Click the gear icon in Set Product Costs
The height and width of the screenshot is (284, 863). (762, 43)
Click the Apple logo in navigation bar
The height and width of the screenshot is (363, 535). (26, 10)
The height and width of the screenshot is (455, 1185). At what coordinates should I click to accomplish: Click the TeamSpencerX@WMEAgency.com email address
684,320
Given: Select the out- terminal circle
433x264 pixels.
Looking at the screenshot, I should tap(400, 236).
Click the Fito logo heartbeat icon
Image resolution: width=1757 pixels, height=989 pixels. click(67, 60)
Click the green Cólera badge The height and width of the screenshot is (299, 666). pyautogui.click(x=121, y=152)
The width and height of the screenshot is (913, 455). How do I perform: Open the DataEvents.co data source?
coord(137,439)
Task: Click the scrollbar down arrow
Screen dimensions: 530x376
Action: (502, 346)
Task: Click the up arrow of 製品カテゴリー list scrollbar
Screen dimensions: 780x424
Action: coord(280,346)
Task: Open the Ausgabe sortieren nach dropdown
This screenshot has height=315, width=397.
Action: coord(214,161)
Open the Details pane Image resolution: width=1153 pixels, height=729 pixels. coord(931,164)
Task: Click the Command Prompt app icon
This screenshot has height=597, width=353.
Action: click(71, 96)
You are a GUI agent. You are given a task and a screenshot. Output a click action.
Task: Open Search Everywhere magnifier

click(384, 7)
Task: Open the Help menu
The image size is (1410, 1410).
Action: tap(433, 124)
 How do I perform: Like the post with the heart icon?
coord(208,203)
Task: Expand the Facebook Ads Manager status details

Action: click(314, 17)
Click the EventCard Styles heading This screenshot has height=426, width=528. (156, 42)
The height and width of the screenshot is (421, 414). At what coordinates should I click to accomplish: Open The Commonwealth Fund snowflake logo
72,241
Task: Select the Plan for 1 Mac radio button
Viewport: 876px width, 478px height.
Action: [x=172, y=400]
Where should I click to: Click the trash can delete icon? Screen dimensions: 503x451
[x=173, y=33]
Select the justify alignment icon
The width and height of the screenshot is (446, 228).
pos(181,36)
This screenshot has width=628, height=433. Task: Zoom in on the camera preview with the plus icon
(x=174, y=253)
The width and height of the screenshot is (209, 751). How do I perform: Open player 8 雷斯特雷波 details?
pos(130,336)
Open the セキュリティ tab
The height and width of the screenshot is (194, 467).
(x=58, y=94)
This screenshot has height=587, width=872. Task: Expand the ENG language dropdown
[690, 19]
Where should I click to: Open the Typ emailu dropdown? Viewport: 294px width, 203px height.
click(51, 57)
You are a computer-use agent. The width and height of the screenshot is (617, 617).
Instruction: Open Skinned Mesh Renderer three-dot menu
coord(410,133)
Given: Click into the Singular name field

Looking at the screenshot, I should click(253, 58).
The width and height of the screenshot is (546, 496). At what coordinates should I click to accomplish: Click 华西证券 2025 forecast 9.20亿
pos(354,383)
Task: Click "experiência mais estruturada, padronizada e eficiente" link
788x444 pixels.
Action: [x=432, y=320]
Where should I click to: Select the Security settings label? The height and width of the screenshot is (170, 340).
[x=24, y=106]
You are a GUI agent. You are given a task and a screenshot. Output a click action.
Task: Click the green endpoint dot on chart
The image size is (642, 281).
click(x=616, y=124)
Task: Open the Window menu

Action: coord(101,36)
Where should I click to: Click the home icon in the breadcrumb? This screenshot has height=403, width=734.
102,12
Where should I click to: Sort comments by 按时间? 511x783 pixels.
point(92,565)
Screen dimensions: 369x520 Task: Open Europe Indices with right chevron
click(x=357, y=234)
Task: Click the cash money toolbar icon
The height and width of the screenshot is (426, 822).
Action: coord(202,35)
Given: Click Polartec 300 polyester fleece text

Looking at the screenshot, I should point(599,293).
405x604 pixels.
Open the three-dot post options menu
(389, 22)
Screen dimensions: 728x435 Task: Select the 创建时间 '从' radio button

*Task item:* Beginning with the line that contains "Task: Open the Window menu", return every line to the end of the listing, unchanged, and nothing else.

*Solved exercise:*
Task: Open the Window menu

Action: coord(101,36)
Where should I click to: Click the home icon in the breadcrumb? This screenshot has height=403, width=734.
102,12
Where should I click to: Sort comments by 按时间? 511x783 pixels.
point(92,565)
Screen dimensions: 369x520 Task: Open Europe Indices with right chevron
click(x=357, y=234)
Task: Click the cash money toolbar icon
The height and width of the screenshot is (426, 822).
Action: coord(202,35)
Given: Click Polartec 300 polyester fleece text

Looking at the screenshot, I should point(599,293).
405x604 pixels.
Open the three-dot post options menu
(389, 22)
Screen dimensions: 728x435 Task: Select the 创建时间 '从' radio button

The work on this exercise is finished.